My oldest is starting kindergarten this year, so I am venturing into the land of school supplies. Holy cow, people! Holy. Cow.

I picked up my kid's school supply list, and about fell over. In addition to the pencils and glue I remember, I need three different types of construction paper in multiple sizes for each, Ziploc baggies, and hand sanitizer. These are the three things that I cannot wrap my mind around.

Let's start with the construction paper, shall we? I understand that small children need construction paper, and lots of it, but the variety is killing me. Is it too simple for me to just buy construction paper ... normal sized? I didn't even know that there were that many sizes of construction paper. Does 12x20 even exist? It's enough to make me crazy! I shouldn't have to go to an art supply store to get supplies for my kindergartner. Maybe it's a test for me as a parent. Like, if I actually track all this stuff down, do they know I'll be a sucker for putting together flip books or prepping egg cartons for a ladybug craft or something? "Hey, Sharon, this mom found everything! Even the impossible it's-only-available-from-Europe-on-special-order 12x20 inch multi-colored construction paper which includes the hard-to-find magenta paper! Call her ... we need 100 dozen gluten-free, nut-free cookies for our back-to-school bash .. tomorrow!" Ugh ... maybe I should lower the bar just a little. I'm onto your trick, kindergarten teachers, and I'm not falling for it. You'll get your paper, but it will be a slightly off 12x18 instead. That way you'll know that I'm willing to help out, but not on an Overachieving Mom level.

Next up ...Ziplock baggies. I'm very confused by this one. Maybe an elementary teacher can clue me in because while I understand needing a box or two for the year, why in the world do you need 20 boxes? What could you possibly be planning to do with that many gallon-sized Ziplock bags? I'm trying to come up with a list of things, but I've only been able to think of one: you are going to send home the students' crafts all nestled in a protective barrier. I'll tell ya' what ... my kid won't bring bags, and I'll sign a waiver recognizing that there may be some collateral damage to her crafts projects between the classroom and my car ... crushing incidents, leaking thermos, rips ... I'll risk it.

Finally, hand sanitizer. I recognize that kids are gross, messy, sticky, dirty, germy creatures. I have two of them ... they are disgusting, and I can only imagine what horrors they are carrying around on their nasty little hands. I understand the need to own copious amounts of anything anti-bacterial with all those icky kids running around.

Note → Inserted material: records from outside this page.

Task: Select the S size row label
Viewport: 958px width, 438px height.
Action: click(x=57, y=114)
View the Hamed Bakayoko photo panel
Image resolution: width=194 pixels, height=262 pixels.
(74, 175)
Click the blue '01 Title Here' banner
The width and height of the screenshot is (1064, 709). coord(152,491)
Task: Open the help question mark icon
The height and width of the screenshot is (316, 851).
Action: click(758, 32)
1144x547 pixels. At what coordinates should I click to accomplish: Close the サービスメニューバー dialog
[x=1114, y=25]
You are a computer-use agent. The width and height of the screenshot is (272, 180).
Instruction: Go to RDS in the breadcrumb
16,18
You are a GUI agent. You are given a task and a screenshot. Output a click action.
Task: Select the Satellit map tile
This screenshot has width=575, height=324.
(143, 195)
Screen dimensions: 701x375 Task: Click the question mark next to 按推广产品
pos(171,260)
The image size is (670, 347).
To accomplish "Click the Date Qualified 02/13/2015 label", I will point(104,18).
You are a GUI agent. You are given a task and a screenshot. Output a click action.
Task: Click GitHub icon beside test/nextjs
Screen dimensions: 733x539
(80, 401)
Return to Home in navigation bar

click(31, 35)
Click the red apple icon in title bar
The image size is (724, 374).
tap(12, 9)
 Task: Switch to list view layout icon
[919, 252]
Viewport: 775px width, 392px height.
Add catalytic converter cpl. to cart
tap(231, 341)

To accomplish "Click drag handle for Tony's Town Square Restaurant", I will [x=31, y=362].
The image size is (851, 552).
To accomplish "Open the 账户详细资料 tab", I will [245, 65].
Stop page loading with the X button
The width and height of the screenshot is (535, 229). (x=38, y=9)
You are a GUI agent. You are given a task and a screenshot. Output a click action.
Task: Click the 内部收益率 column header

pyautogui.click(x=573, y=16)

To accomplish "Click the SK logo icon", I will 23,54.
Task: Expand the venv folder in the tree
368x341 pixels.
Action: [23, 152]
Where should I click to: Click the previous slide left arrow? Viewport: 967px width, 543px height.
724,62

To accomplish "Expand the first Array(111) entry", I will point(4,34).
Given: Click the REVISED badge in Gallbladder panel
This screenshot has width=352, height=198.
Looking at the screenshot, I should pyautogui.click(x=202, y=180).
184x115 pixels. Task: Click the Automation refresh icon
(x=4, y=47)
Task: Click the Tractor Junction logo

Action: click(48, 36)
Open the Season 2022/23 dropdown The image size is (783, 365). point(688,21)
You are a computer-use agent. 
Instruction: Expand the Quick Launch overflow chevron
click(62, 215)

But 40 bottles?!?! You need 40 bottles? I'm thinking 5 for the year. Put out a call to PTA or give a list of "a few extra things I wish I had" to the parents at meet the teacher night. I'll be one of five parents who gets you a big ol' bottle, but I'm a little weirded out by the 40 bottles you want. What, exactly, are you planning on doing - bathing the kids in it? It's a little disturbing.

I've looked ahead, and the lists get a little more "normal" as the grade level increases. There is hope on the horizon, y'all. There is hope.